Mean Enthalpy Equation via H1

PHOENICS provides for the solution of the enthalpy equation in terms of the enthalpy H1 or the temperature TEM1. For high-Reynolds-number flows, the H1 equation takes the following form when the Reynolds stress model is activated:

(rho*H1),t + (rho*Uj*H1),j = - (rho*uih),j + Sh ... (3.1)

where uih are the Reynolds enthalpy fluxes and Sh is the enthalpy source term.

The form of Sh differs depending on whether H1 represents the static or stagnation enthalpy. If H1 is the stagnation enthalpy, then:

Sh = -P,t .... (3.2)

If H1 is the static enthalpy, then:

Sh = -P,t + ui*P,i + 2*Tt:D .... (3.3)

where D is the deformation tensor given by:

D = 0.5*(Ui,j + Uj,i ) .... (3.4)

and Tt is the turbulent stress tensor, which at present is approximated by:

Tt = 2.*rho*ENUT*D .... (3.5)

Here, ENUT is a representative eddy viscosity defined by :

ENUT = CS*KE**2/EP .... (3.6)

where CS is an empirical coefficient defined earlier.

Mean Enthalpy Equation via TEM1

The TEM1 equation takes the following form when the Reynolds stress model is activated:

(rho*Cp*TEM1),t + (rho*Uj*Cp*TEM1),j = -(rho*Cp*uit),j + Sh .... (3.7)
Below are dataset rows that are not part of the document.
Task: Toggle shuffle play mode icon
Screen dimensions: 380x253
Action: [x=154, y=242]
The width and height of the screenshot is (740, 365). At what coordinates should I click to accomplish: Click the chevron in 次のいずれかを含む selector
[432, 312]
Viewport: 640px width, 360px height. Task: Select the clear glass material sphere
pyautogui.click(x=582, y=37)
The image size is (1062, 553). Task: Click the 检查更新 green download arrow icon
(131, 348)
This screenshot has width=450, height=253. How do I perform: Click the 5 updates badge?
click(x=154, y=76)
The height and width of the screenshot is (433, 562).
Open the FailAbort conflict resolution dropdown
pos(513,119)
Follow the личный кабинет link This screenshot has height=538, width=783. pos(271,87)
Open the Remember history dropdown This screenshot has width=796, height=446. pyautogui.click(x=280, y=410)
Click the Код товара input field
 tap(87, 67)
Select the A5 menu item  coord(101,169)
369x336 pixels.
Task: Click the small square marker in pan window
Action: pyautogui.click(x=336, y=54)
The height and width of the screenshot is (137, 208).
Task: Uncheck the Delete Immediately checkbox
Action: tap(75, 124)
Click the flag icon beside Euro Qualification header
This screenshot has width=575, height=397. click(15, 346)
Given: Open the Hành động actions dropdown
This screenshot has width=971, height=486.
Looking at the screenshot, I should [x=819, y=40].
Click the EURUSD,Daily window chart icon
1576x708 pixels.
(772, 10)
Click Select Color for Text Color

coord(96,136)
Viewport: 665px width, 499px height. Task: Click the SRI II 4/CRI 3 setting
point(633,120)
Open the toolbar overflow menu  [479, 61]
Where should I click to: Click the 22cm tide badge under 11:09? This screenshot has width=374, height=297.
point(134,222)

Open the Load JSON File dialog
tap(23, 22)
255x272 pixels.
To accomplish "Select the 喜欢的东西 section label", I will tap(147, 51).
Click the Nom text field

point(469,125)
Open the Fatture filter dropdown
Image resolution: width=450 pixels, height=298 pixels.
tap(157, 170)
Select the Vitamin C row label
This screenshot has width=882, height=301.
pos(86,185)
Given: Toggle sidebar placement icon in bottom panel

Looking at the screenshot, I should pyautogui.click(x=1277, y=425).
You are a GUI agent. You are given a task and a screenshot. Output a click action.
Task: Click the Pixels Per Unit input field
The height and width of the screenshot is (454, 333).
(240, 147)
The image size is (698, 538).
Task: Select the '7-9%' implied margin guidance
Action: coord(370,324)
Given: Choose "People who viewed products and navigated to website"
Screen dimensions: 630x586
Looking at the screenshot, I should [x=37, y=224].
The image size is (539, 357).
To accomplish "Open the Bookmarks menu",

where uit are the Reynolds temperature fluxes, and the source terms Sh have already been defined above.

Mean Scalar Equations

The scalar concentration equation takes the following form when the Reynolds stress model is activated:

(rho*C),t + (rho*Uj*C),j = - (rho*uic),j .... (3.8)

where uic are the Reynolds scalar fluxes.

Gradient-diffusion model

When heat and/or mass transfer is activated with the RSTM, the default is that the Reynolds fluxes are represented by a simple gradient-diffusion model:

-uih = {ENUT/PRT(H1)}*H1,i .... (3.9)

-uit = {ENUT/PRT(TEM1)}*TEM1,i .... (3.10)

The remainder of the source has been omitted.